It's been a rough week for the video game industry.

The normal trickle of bad news has been more of a deluge since yesterday with at least three problematic developments taking place.

  • Shares of Take-Two Interactive (TTWO 0.29%) dropped sharply lower this morning after it announced a Sept. 17 release date for Grand Theft Auto V. The highly anticipated release was previously targeted for a springtime release.
  • Electronic Arts (EA 0.37%) may be moving higher today after posting mixed quarterly results last night, but let's not sugarcoat the top-line slide. Revenue fell sharply as the modest uptick in digital revenue wasn't enough to offset plummeting sales elsewhere.
  • Yesterday it was Nintendo (NTDOY 2.02%) disappointing investors. It has sold just 3.06 million Wii U units since November's debut, and now expects to move just 4 million units in its fiscal year ending in March. It was originally projecting 5.5 million Wii U consoles. It's not just the freshman system coming up short. Nintendo's scaling back 3DS expectations -- from 17.5 million down to 15 million -- for the year. Naturally, all of this means fewer Nintendo games will be sold.
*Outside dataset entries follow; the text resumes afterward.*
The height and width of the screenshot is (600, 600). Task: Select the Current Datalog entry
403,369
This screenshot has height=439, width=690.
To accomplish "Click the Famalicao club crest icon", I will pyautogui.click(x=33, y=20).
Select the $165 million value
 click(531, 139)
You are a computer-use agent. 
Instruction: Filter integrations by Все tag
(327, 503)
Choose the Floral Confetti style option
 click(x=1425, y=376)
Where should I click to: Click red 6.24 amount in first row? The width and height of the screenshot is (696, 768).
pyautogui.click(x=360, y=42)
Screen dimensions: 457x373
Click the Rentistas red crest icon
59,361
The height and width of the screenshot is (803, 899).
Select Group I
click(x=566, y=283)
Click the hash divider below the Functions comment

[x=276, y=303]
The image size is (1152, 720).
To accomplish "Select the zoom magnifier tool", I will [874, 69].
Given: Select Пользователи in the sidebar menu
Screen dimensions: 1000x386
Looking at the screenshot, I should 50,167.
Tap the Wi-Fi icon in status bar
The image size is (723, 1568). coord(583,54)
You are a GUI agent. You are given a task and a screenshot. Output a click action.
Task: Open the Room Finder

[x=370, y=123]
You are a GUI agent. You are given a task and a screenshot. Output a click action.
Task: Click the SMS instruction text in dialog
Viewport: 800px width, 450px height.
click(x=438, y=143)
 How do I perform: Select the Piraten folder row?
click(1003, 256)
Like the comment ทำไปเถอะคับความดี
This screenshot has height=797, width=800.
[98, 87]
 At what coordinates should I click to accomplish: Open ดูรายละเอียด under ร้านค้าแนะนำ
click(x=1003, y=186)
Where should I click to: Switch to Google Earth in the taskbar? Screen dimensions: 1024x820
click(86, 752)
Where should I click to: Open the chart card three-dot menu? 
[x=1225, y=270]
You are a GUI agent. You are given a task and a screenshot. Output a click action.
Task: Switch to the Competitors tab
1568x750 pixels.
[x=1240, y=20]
It's not pretty. Just when you think that the industry has bottomed out after three years of declining sales, the brittle floor cracks, sending confused gamers down to an even lower level.

GameStop (GME -1.52%) kicked off this unfortunate month by hosing down its same-store sales guidance for the fourth time over the past year. At least the hardware and software companies could have taken solace in knowing that GameStop is merely a middleman retailer. The chain will continue to fade as the industry reaches gamers directly through digital distribution.

However, EA's top-line weakness and Nintendo slashing its own forecasts suggest that the industry's still in a funk. Whether it's a matter of mainstream gamers settling for social or casual games or folks just losing interest in the genre, don't call bottom until you hear a thud.